In 1883 [Charles Ammi] Cutter wrote a futuristic essay entitled "The Buffalo Public Library in 1983". imagining what a library might look like in 100 years, he envisioned readers sitting at desks equipped with "a little keyboard" through which they could connect with a central electronic catalog, ordering books form the stacks by punching in a call nmber. He even foresaw networks of libraries connected by a "fonographic foil" that would enable them to communicate telegraphically, accessing each others' collections so readily that "all the libraries in the country...are practically one library".
From Glut, by Alex Wright. Cutter was the inventor of the Library of Congress cataloging system. The practically one library bit is here.
On the whole I was disappointed by this book, which I was hoping would have some insight into the nature of thinking under conditions of infoglut. What it turned out to be is a history of information classification systems through the ages, from Sumerians to the web. Given that, it was pretty interesting. The author has a degree in library science and it shows. The treatment of Ted Nelson, which is the part of this history that I know best, is reasonably informed and fair, and he had some interesting things to say about the historical tensions between hierarchical and bottom-up organization.

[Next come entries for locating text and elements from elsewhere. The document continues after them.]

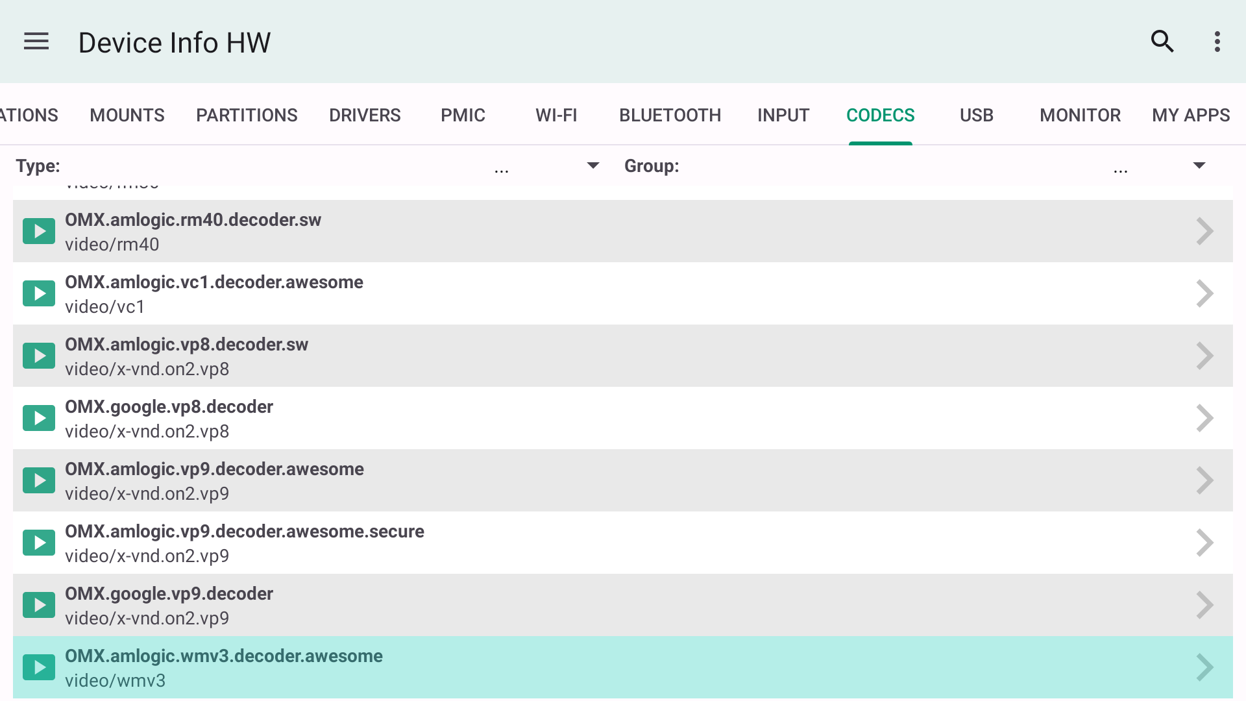
Task: Select the My Apps tab
Action: point(1190,115)
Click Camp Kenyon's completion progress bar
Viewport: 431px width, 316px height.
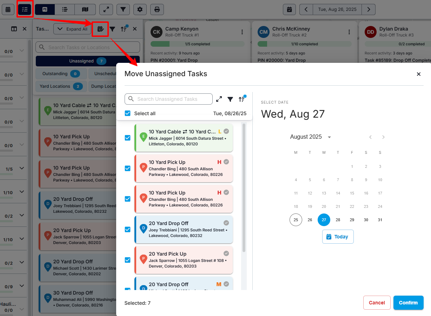point(197,44)
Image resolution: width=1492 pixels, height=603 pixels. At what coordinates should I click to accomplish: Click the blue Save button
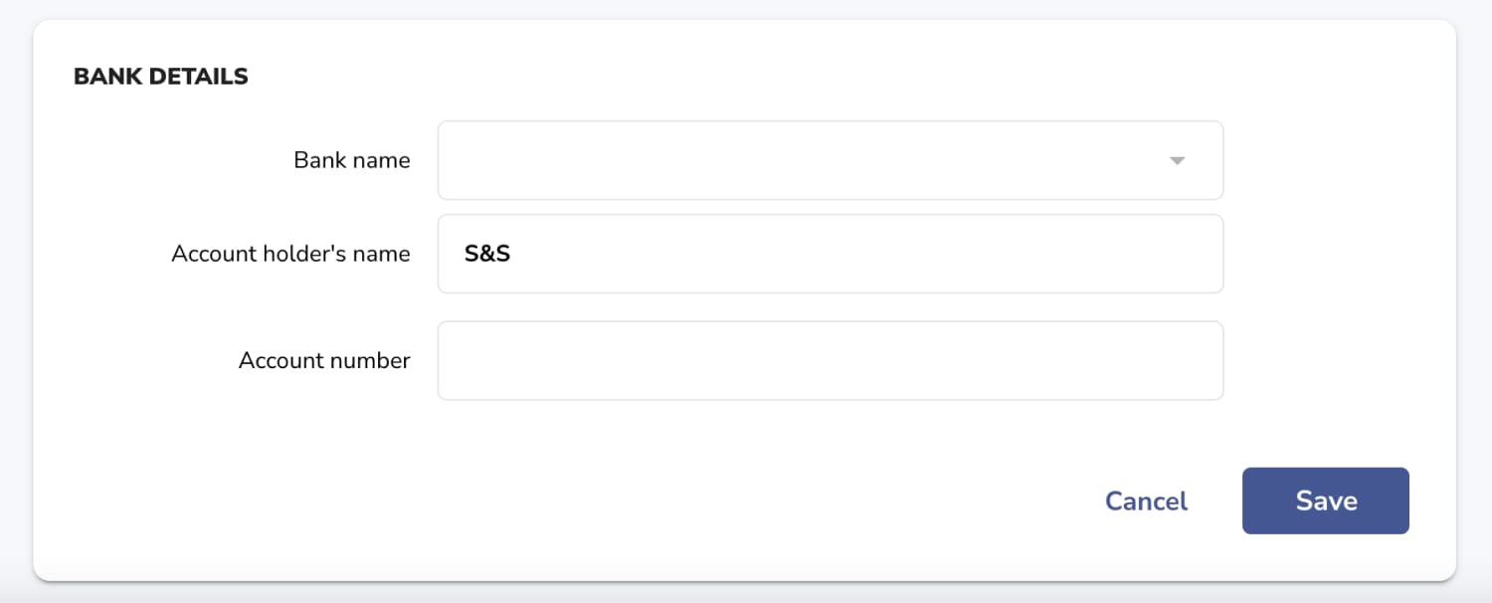[1326, 501]
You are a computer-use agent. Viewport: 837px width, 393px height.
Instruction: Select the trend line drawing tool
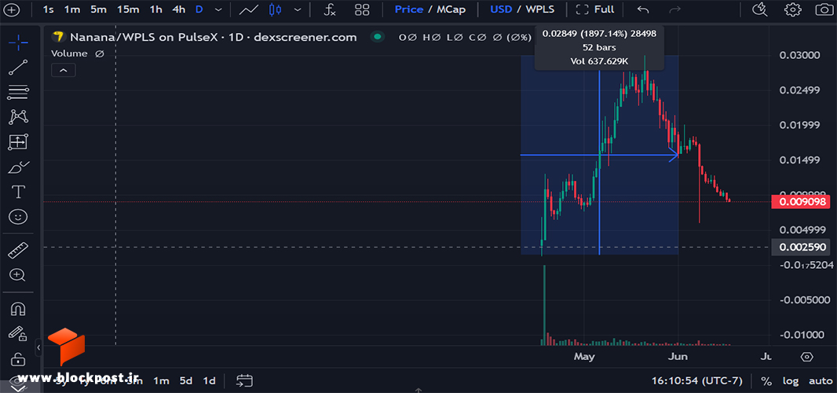tap(18, 68)
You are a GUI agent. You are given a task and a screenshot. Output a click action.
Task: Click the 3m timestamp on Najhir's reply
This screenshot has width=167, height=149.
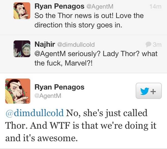point(157,44)
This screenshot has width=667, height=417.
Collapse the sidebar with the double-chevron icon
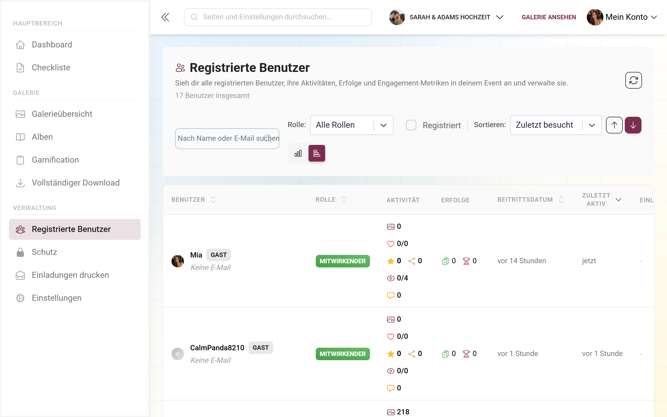[165, 17]
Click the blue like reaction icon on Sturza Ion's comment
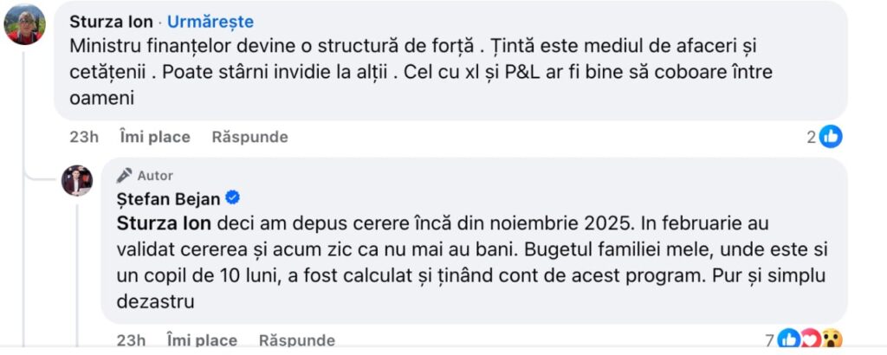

Actually, this is an excellent book except for the title, which is misleading.
It's funny because I recently read another excellent book on a completely different topic: Defying Hitler, by Sebastian Haffner, and had the same reaction. It was an frighteningly insightful memoir of Hitler's rise to power and how the educated, well-intentioned classes in Germany were totally paralyzed. The title in no way reflects the contents -- it should have been called Capitulating to Hitler.